Another scenario would be where a security problem was found with Examples; the users of the community version could patch as soon as a patch was available, but the enterprise users would have to wait for Examples Corp to issue a new supported fixed binary. In an ideal world, this time difference should be negligible, but for the enterprise version the ability to patch problems quickly as a user is not present.

Later on, ACME wants to add some functionality to Examples, so it downloads the community edition of Examples and starts working with it. Then it's discovered that community Examples isn't functionally the same as Enterprise Examples, which came with features such as clustering, high availability and other enterprise level features. These features are only in Enterprise Examples and are added by Example Corp as part of their enterprise offering. This is the "feature lock in". Although the core of the package is open source, the parts related to deployment and management for example, are more proprietary than open.

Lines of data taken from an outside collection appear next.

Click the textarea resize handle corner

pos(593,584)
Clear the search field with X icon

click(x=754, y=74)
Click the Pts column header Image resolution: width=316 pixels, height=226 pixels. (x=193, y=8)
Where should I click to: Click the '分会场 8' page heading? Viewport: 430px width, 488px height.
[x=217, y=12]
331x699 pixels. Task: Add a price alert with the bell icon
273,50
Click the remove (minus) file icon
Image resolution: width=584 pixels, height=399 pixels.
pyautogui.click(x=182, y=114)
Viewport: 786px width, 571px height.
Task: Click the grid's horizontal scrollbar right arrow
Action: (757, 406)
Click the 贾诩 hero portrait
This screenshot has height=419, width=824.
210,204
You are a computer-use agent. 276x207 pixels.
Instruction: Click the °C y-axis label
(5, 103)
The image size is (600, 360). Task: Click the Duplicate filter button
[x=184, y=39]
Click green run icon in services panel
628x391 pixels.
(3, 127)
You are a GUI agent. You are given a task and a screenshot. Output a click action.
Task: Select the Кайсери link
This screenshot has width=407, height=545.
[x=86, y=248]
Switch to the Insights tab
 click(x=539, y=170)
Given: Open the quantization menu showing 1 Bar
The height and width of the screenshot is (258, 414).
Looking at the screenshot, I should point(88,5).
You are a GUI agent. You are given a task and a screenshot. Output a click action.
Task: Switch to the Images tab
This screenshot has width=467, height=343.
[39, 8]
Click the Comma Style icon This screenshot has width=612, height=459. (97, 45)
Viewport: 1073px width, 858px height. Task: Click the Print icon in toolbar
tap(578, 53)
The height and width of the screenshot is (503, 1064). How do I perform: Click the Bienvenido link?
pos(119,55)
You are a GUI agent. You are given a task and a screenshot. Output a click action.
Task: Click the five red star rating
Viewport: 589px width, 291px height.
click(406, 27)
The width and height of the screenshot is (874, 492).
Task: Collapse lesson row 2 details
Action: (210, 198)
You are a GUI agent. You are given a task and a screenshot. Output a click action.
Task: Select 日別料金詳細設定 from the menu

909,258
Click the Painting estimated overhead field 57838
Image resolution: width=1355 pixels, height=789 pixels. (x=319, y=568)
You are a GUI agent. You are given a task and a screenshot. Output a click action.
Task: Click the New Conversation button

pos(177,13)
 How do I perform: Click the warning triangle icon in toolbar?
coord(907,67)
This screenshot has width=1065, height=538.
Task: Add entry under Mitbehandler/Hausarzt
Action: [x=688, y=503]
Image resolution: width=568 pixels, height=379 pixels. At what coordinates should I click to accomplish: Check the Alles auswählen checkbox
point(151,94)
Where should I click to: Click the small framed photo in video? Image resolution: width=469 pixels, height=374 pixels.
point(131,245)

The ACME developers consider the problem and decide to push on and start adding the functionality to community Examples. They have some success and decide they would like to deploy their version, ACME Examples, alongside their Enterprise Examples system. But remember that problem with no support for "own-rolled" bug fixes? Well, the same thing applies here on a bigger scale. Example Corp say they won't support it, even the unmodified parts.

The ACME developers decide that they will check in their enhancements into the community version of Examples and wait for Example Corp to release their next Enterprise Examples release. Whenever that is due. When it does arrive, the next version doesn't have their enhancements, as Example Corp's developers didn't want to incorporate them because ACME duplicated the functionality of a separate product Example Corp already markets, albeit on a smaller scale.

At least ACME didn't become a partner of Example Corp. Partners of the hypothetical Example Corp are required to sign a partner agreement which says they can't install or work on the community version of Examples. The reasoning is simple; Example Corp support the partner and provide resources for them which in turn costs Example Corp who don't want the partner undercutting their enterprise version by installing the community version at customer sites. It's a reasonable position, but there is a trap for the partner; they can't work on the community version and enhance it. They could make changes and pass them back through Example Corp, but the partner can't just participate in the community. This is the "partner lock in" and it is worth noting as a customer of that partner as they may be limited to only offering the Enterprise version.

The same can apply to enterprise customers who can't, because of what we have previously mentioned, work on the community version because they wouldn't be supported. Without these customers contributing, the community contributing to the product could well be made up of only the developers of Example Corp.